In a 4-3 decision in 2015, the court lifted the death sentences of the men who had been sentenced before the legislative repeal, concluding that carrying out the sentences “would violate the state constitutional prohibition against cruel and unusual punishment.”
The retirement of one of the four justices, Flemming L. Norcott Jr., and an appeal by the state led to an unusual reconsideration of a major decision by the court. By a 5-2 vote, the court affirmed its previous opinion.
Judges and justices in Connecticut are gubernatorial appointees, nominated by the governor and confirmed by the General Assembly to eight-year terms. Absent questions of competence or temperament, jurists in the state traditionally are reappointed until the mandatory retirement age of 70.
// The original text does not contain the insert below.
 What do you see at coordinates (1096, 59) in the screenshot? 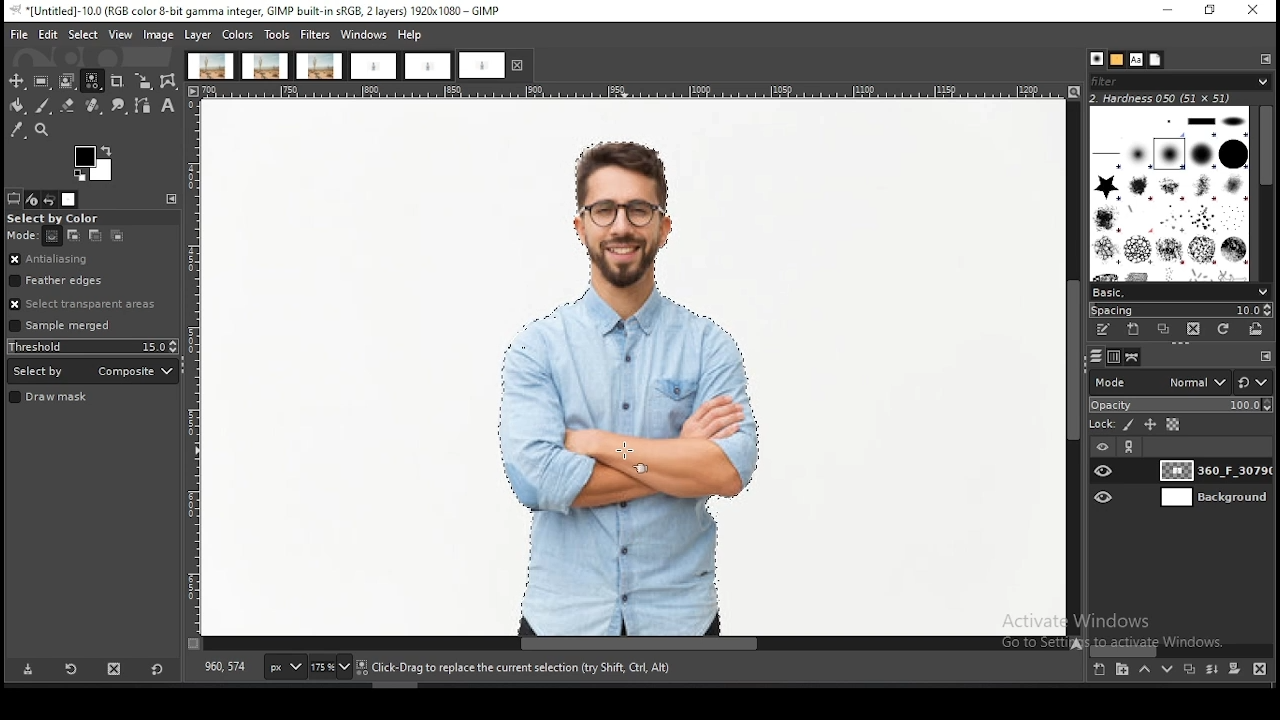
I see `brushes` at bounding box center [1096, 59].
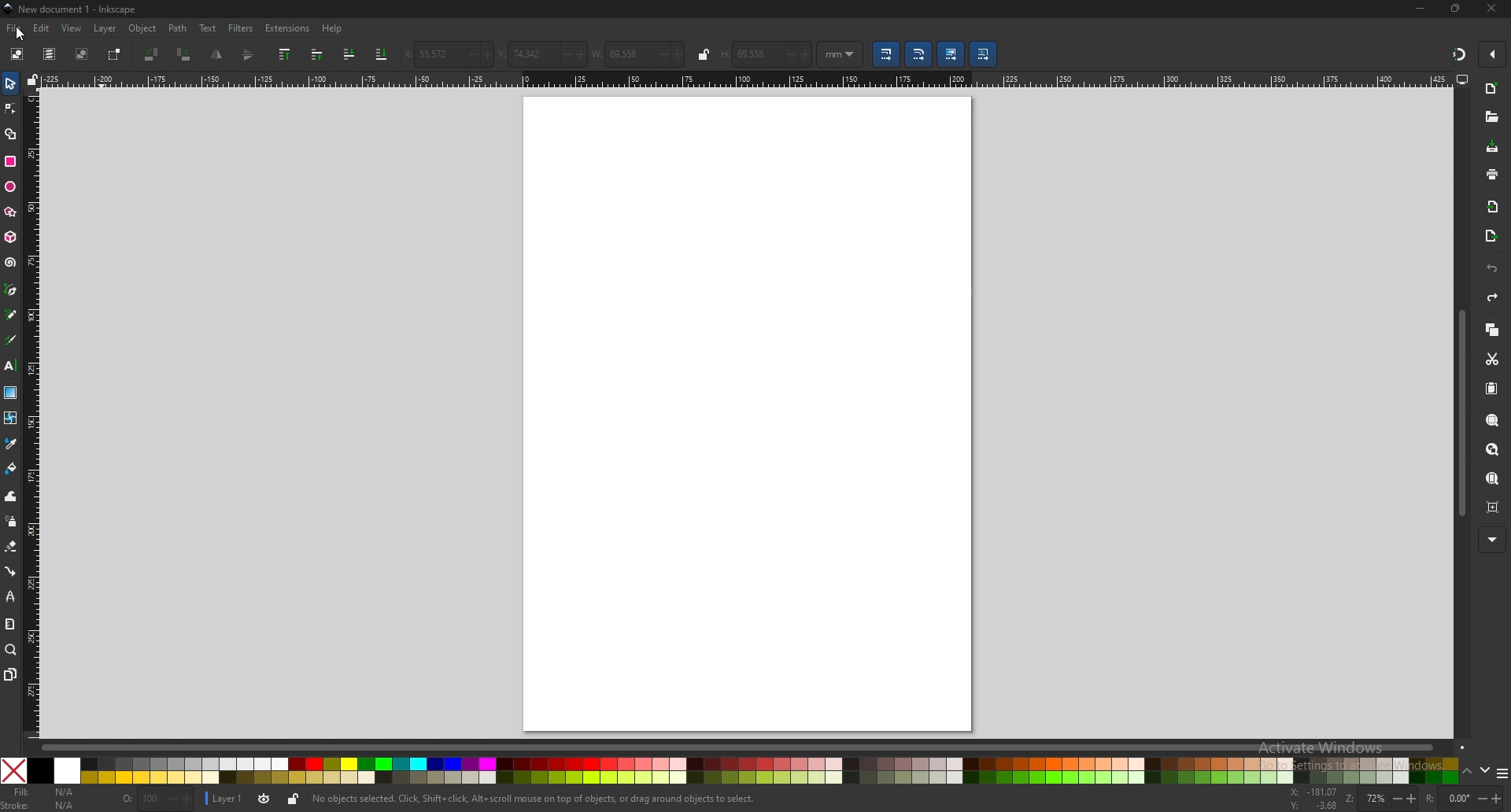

McDonald is a graduate of Cornell University and the University of Connecticut School of Law. Before becoming the governor’s general counsel, McDonald was a litigation partner at Pullman & Comley, where he chaired the firm’s appellate practice.
McDonald is one of four justices appointed to the Supreme Court since the 1970s without prior service on a lower court. The others: Ellen Ash Peters, a Yale professor chosen by Gov. Ella T. Grasso in 1978 as the first woman to serve on the court; Palmer, who was chief state’s attorney when named to the court by Gov. Lowell P. Weicker Jr. in 1993; and Gregory T. D’Auria, who oversaw the appellate division of the attorney general’s office as solicitor general when nominated by Malloy in February 2017.
Five of the current seven justices are appointees of Malloy. The exceptions are Rogers, whose resignation is effective Feb. 5, and Palmer.
If McDonald is confirmed as chief, the governor will have one final vacancy to fill. Malloy said he has not decided on a nominee.